Crédit: Getty Images

Le début de la soirée incite forcément à la polémique. Lancé par Michel Pavon, Sylvain Wiltord profite d'un alignement catastrophique de l'arrière-garde du PSG pour se présenter seul devant le but et ajuster Bernard Lama. La réaction du public du Parc ne trompe pas. "Quand on prenait un but, les supporters n'étaient pas spécialement fâchés ou tristes, reconnaît Rabesandratana. Par rapport aux autres matches, ce n'était pas une catastrophe pour eux. On ressentait bien qu'ils avaient presque envie d'applaudir Bordeaux pour que Marseille ne soit champion."
À un peu moins de 400 kilomètres de là, la défense nantaise n'offre pas beaucoup plus de garanties que celle du Paris Saint-Germain. Au milieu de terrain, Robert Pirès est loin de subir un pressing insoutenable des Canaris pour enclencher une double une-deux avec Titi Camara, tromper Mickaël Landreau et faire virer Marseille en tête à quelques minutes de la pause. "Il ne fallait pas penser que l'OM allait perdre à Nantes, se rappelle Elie Baup, entraîneur de Bordeaux à l'époque.

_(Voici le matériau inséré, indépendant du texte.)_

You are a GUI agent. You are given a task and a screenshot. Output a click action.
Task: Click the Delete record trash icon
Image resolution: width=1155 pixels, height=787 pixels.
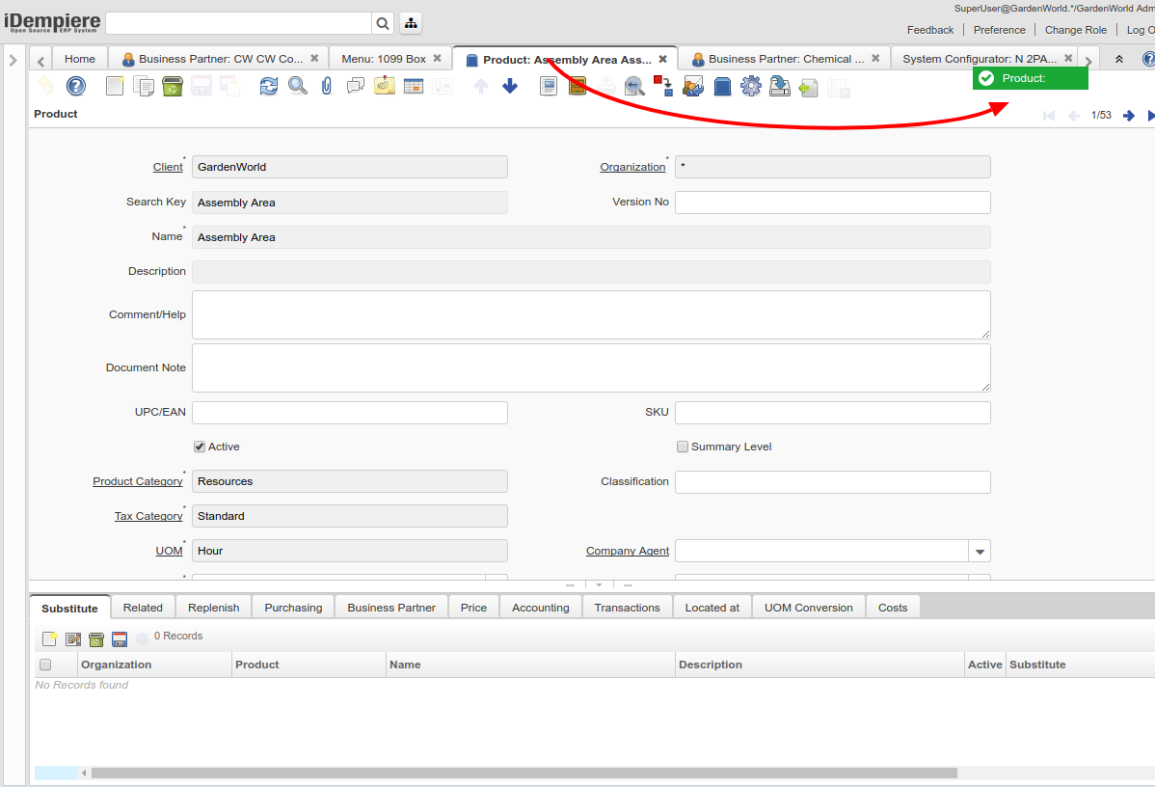173,86
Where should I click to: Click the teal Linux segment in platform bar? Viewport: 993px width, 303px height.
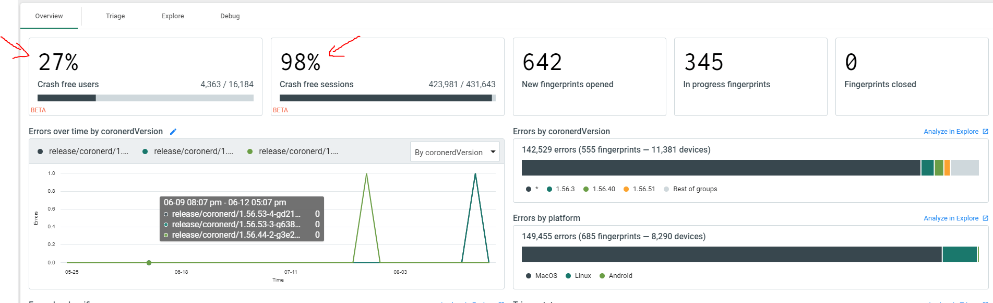[959, 254]
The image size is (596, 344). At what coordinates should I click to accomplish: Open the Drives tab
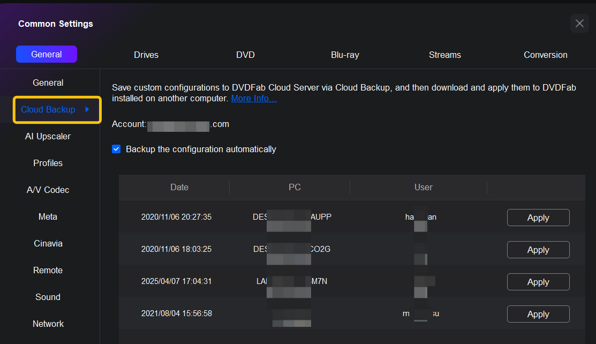[146, 55]
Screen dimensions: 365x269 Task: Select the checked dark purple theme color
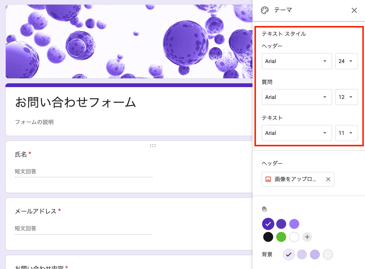(x=268, y=224)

Ils avaient la qualité, l'équipe, beaucoup d'internationaux pour faire le sprint final et être champions."

Le titre sur un plateau

L'idée de voir Nantes lever le pied contre Marseille pour contrarier les plans bordelais avait du sens. Dans un style différent, les Nantais et les Bordelais entretiennent une rivalité au même titre que les Parisiens et les Marseillais. Même si les Olympiens n'ont manifestement pas ressenti une éventuelle complaisance dans les tribunes de la Beaujoire. "Le public était pro-bordelais", a même affirmé Pires dans les colonnes du JDD dix ans plus tard. Ce qui n'a pas empêché l'OM d'imposer sa domination sur le terrain et de remporter un match à sens unique.

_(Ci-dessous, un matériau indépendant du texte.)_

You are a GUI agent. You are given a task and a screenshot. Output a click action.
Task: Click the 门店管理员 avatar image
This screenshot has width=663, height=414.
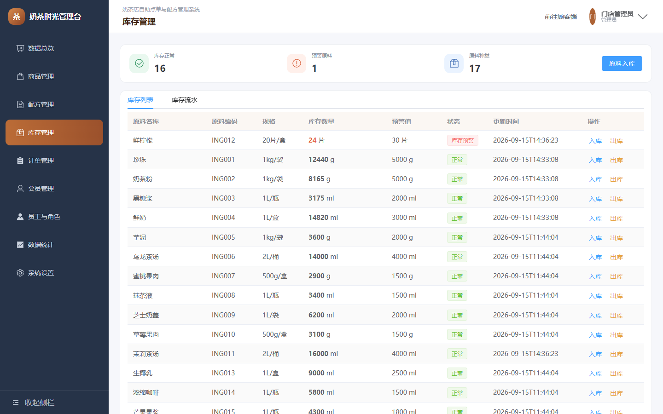pos(593,17)

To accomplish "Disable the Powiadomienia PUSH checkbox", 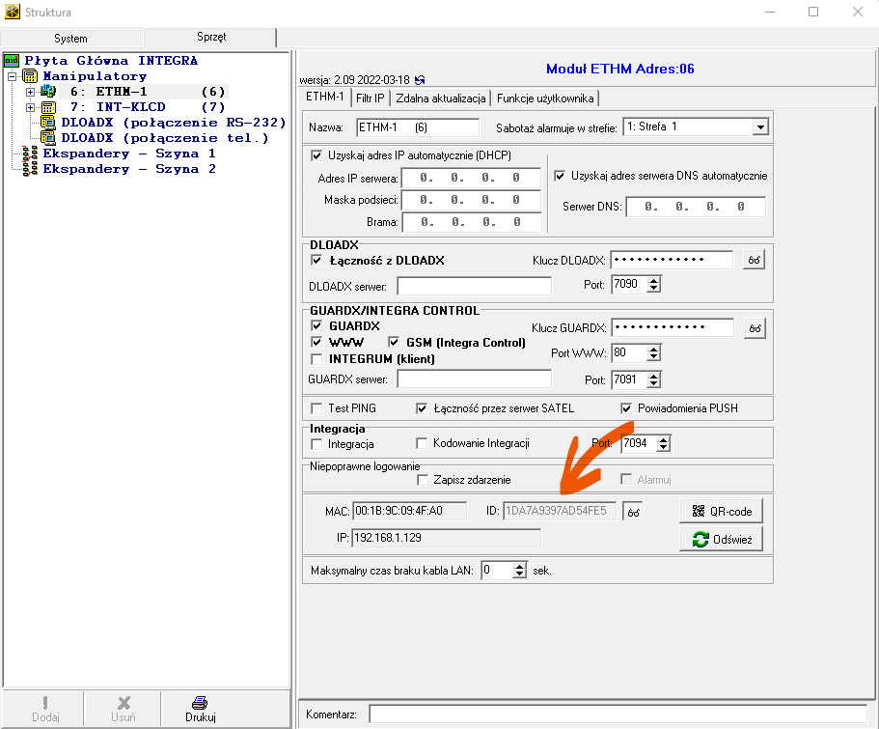I will [626, 408].
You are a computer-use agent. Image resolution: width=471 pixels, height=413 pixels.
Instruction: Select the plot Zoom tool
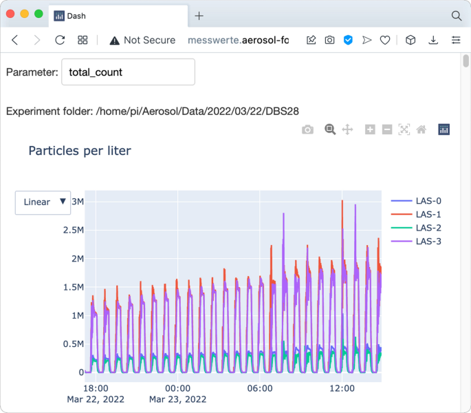pos(330,129)
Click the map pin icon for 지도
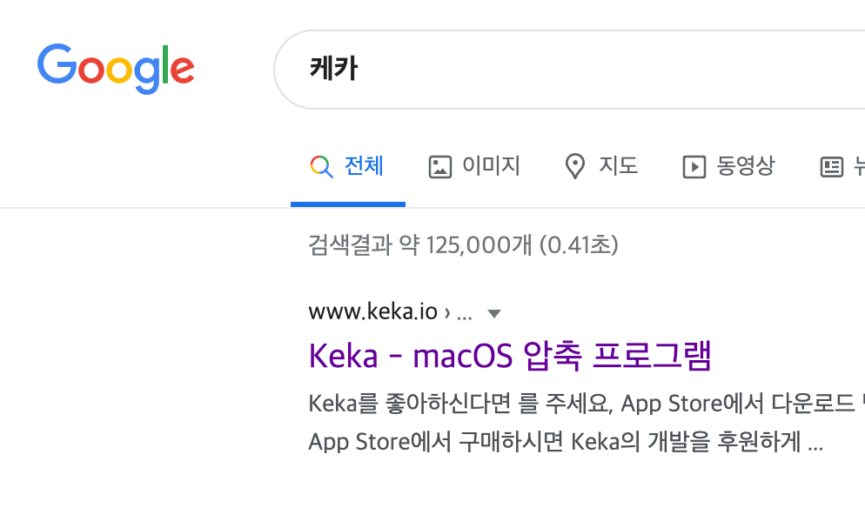This screenshot has height=508, width=865. pos(575,166)
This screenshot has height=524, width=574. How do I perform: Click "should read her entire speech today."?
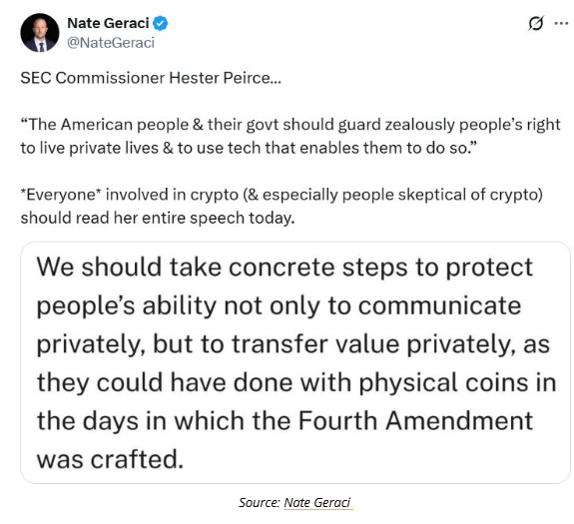click(x=158, y=219)
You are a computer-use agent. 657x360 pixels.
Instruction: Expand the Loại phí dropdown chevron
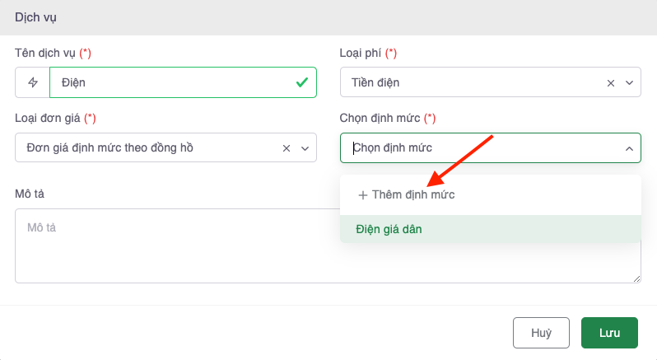(x=629, y=82)
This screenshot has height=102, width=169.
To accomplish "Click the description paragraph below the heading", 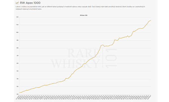I will click(80, 8).
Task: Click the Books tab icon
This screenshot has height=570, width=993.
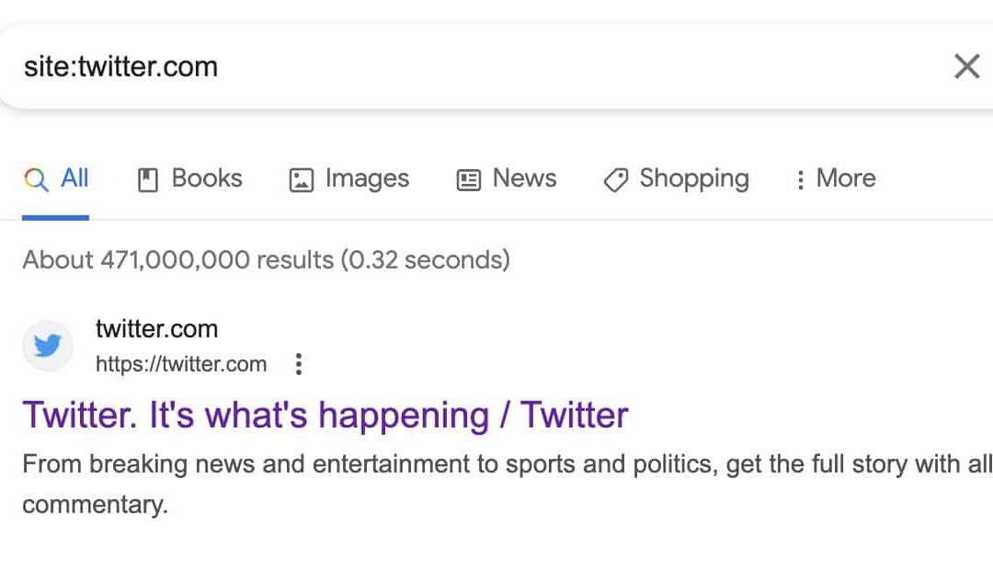Action: coord(147,180)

S'il faut parler de docilité parisienne, impossible de ne pas évoquer celle des Canaris. Elle est légitimée par la situation sportive. Pour le PSG comme pour Nantes, cette dernière journée se ressemble. C'est le dernier match avant les vacances. Paris pointe à la 9e place du classement et n'a plus rien à craindre ou à espérer. Le FCN, septième, a déjà assuré sa place européenne quinze jours plus tôt en venant à bout de Sedan en finale de la Coupe de France (1-0). Ces deux équipes sont dans une situation classique lors d'une dernière journée de championnat : celle de disputer un match sans enjeu.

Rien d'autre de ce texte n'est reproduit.